Brain–Brain
In a first-of-its-kind study, an international team of neuroscientists and robotics engineers from Beth Israel Deaconess Medical Center (BIDMC) have demonstrated the viability of direct brain–to–brain communication in humans. The findings explained the successful transmission of information via internet between intact scalps of two human subjects located about 5,000 miles apart.
Previous studies on EEG (electroencephalography) based brain–computer interaction (BCI) typically made use of communication between a human brain and computer. In these studies, the electrodes attached to a person's scalp records electrical currents in the brain as a person thinks of an action–thought such as consciously moving his arms or legs. The computer then interprets the signal and translates it to a control output such as a robot or wheelchair. In the current study, the research team added a second human brain on the other end of the system. Four healthy participants, aged 28 to 50 years participated in the study and one of them was assigned to the BCI branch whose job was to transmit words to the other three that were assigned to a computer–brain interface (CBI) branch.
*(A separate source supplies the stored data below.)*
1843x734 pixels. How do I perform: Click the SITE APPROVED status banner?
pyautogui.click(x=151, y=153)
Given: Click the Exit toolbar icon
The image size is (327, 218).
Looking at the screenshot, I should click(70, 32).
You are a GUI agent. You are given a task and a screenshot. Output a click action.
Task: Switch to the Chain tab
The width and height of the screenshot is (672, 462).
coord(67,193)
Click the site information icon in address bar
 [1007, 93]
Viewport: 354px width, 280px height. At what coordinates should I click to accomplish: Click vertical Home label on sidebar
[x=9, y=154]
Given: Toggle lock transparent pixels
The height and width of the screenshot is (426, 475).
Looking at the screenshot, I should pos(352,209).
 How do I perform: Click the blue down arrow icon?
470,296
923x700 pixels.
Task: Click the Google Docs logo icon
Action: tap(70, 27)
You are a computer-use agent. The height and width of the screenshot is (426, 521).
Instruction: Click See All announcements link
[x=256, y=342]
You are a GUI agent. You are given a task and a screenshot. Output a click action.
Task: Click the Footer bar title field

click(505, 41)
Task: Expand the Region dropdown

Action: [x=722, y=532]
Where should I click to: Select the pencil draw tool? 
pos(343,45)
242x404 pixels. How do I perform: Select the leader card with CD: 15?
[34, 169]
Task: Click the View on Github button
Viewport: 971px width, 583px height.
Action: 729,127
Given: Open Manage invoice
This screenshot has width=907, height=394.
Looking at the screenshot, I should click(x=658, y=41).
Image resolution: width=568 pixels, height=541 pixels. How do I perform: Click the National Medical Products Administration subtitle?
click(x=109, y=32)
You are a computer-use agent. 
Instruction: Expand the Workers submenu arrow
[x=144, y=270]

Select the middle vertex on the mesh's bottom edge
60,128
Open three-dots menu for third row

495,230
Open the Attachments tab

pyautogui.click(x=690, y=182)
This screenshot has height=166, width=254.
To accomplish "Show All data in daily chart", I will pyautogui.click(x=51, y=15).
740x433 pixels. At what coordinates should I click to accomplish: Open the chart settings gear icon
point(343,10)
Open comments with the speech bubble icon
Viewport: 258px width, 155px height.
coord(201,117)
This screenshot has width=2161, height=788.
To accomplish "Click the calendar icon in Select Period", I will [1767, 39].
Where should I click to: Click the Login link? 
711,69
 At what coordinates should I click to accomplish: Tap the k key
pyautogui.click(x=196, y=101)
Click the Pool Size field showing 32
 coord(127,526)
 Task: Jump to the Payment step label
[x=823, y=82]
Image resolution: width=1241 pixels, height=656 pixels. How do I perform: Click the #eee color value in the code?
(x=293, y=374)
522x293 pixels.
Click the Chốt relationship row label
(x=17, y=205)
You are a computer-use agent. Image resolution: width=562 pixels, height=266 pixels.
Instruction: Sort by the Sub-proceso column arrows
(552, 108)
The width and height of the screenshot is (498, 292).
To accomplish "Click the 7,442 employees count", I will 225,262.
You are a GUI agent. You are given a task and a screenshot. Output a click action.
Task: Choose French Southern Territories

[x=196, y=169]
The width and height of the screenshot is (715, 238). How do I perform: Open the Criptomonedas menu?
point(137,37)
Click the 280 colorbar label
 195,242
Through EEG, the research team first translated the greetings ‘hola’ and ‘ciao’ into a binary code and then emailed the results from India to France. The CBI in France then transmitted the message to the receiver's brain through non–invasive brain stimulation. Thereafter, the subjects experienced the messages as phosphenes–flashes of light in peripheral vision. The light appeared in numerical sequences that enabled the receiver to decode the information in the message without feeling anything.